Therese H., Science Teacher at Mt. Blue, November 19, 2009

   Last Thursday, I spent time in Therese' science class.  She was dealing with two very complex concepts - adaptation and evolution.   Therese had decided to use a scavenger hunt format for her students to introduce them to the key concepts in the text. 
   In order to do this, she had created a scavenger hunt that required her students to search the chapter and answer questions based on key text features, i.e. bold words, charts, diagrams, etc.  The class had worked on this the night before and were debriefing during this session. 
   Therese uses this format in order to assess where the students are and clarify any misunderstanding.  She does this by asking clarify questions, making clarifying comments, modeling her thinking, and helping students make personal connections to their own lives.
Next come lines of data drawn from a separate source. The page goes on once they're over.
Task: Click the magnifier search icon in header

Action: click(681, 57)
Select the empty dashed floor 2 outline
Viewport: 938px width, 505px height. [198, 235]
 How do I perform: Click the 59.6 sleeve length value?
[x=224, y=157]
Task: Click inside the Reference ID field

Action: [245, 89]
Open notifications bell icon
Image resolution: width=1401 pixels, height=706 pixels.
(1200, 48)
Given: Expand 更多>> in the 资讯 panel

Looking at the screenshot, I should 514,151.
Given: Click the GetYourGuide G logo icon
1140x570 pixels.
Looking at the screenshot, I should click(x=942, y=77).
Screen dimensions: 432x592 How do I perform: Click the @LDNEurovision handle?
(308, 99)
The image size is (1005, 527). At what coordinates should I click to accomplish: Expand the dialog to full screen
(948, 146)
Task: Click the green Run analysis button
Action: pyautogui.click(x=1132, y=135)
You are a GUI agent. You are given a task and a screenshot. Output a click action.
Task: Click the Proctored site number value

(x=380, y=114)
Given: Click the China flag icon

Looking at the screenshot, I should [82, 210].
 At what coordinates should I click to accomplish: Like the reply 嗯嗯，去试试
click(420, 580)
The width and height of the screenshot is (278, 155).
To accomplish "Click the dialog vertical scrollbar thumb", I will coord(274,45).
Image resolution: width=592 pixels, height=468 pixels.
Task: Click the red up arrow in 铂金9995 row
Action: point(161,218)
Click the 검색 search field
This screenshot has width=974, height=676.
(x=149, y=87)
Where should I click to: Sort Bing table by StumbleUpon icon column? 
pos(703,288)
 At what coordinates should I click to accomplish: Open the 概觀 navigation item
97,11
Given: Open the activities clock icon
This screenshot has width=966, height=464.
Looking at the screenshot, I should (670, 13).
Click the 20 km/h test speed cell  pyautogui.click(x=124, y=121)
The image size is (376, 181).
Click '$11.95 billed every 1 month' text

In other words, comprehend the big ideas. 
   This is often a challenge when text books are too difficult for students to read.  Often this results in students becoming disengaged and passive.  The conversation in Therese's room was anything but!  Bravo!


Anonymous said...

Hi Therese
Sounds like the scavenger hunt kept students interested while giving you an opportunity to find out what they know. Also a good way to fill any gaps or misunderstandings you find.

sherry hooker said...

Hi Therese,

I usually do evolution later in the year, so out of curiosity I'm wondering about your sequence. I've always wanted to do it earlier, but never have genetics done that soon. Specifically regarding your lesson, I'm interest in the nature of the scavenger hunt. Was it constructed to strategically focus their attention on specific items?